I picked up a 2013 blackscales 160 and 2016 bloodfish 161. The cambered 2013 is only 26cm across the rear reference point, 2016 is 27cm. Unfortunately 26cm is too narrow for me in anything except powder, so if I'm only going to ride it on powder may as well keep the wider, floatier 2016.


----------



## F1EA (Oct 25, 2013)

Phedder said:


> More than a little
> 
> I picked up a 2013 blackscales 160 and 2016 bloodfish 161. The cambered 2013 is only 26cm across the rear reference point, 2016 is 27cm. Unfortunately 26cm is too narrow for me in anything except powder, so if I'm only going to ride it on powder may as well keep the wider, floatier 2016.


Oh that's a big difference. If you stack them side by side it doesn't look too much, but 1cm on the rear foot is a decent difference. 

The season still hasn't given a hint on this coast yet so difficult to start planning for pow. But... other areas of BC are getting hammered.


----------



## Rip154 (Sep 23, 2017)

got the 2011 164, not exactly lack of float, the tail is really stiff though, almost too much on groomers, and have to set it all the way forward to avoid noseflap


----------



## del (Mar 12, 2013)

thanks for the fresh perspective guys



F1EA said:


> Truth is I kind of want a flexy playful spring/park board this season, but knowing me... I will likely go for another pow stick and ride whatever in spring.


that thought crosses my mind every season and the end result is the same


----------



## Craig64 (Jul 16, 2015)

I've put in an order for a 161 3d fish. They are landing in Australian retail early December. The store I normally buy through is getting one in for me in February 2020.


----------



## dancingqueen (Jul 4, 2019)

zirkel said:


> December 13, 2019


Anybody able to confirm this date for USA release?


----------



## Craig64 (Jul 16, 2015)

dancingqueen said:


> Anybody able to confirm this date for USA release?


If you email Burton they will tell you. I email Burton Australia a bit and they tell you releases and what stores individual boards go to.


----------



## Craig64 (Jul 16, 2015)

Absolutely love the look of this board. Can't see if it has any similarity in the nose to 3BT. The tail in the pic's above show a concave dip in the centre tail.

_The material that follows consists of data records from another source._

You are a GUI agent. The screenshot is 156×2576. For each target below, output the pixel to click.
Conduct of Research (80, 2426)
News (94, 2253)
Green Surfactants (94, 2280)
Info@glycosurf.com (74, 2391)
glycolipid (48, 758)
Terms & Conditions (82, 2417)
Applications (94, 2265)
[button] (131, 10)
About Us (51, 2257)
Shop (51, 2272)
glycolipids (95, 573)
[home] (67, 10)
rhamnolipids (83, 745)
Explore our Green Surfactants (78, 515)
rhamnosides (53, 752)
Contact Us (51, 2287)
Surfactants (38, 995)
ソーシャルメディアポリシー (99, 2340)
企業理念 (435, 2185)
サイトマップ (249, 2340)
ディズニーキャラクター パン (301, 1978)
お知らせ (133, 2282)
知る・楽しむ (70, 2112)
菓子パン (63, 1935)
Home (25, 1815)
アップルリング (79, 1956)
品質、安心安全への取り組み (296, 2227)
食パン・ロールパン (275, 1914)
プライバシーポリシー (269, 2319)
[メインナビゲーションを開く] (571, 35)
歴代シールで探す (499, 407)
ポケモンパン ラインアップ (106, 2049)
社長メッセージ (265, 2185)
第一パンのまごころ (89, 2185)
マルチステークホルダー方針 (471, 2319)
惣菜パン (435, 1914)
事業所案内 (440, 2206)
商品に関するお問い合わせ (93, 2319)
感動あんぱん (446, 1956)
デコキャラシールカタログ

Men's Burton Fish 3D Directional Flat Top Snowboard | Burton.com Winter 2020


Shop the Men's Burton Fish 3D Directional Flat Top Snowboard along with more all mountain, park and powder snowboards from Winter 2020 at Burton.com




www.burton.com


----------



## timhuntee (Dec 11, 2019)

Austin Smith said:


> I'm looking to pick up the Burton Fish 3D when it drops this season, and have some questions re: sizing. I have a Speed Date 156W as the other board in my quiver for now, so I'm looking for a slower/less aggro ride, better suited for trees and Japow.
> 
> I'm about 5'10", 165 base weight, and a size 10-10.5 boot. Any suggestions on whether the 151 or 156 fish would be better for me?


Hi Austin,

I just purchased the 156 fish 3d here in australia. must be the first one because no one else has it. have you taken the burton speed date through the trees in japan? was it no good?i was going to take my 156w sd as my other board when conditions were not prime, ive used it a few times and i thought it turned quick at fast and slow speeds, but i havent taken it in trees.


----------



## Austin Smith (May 30, 2019)

timhuntee said:


> Hi Austin,
> 
> I just purchased the 156 fish 3d here in australia. must be the first one because no one else has it. have you taken the burton speed date through the trees in japan? was it no good?i was going to take my 156w sd as my other board when conditions were not prime, ive used it a few times and i thought it turned quick at fast and slow speeds, but i havent taken it in trees.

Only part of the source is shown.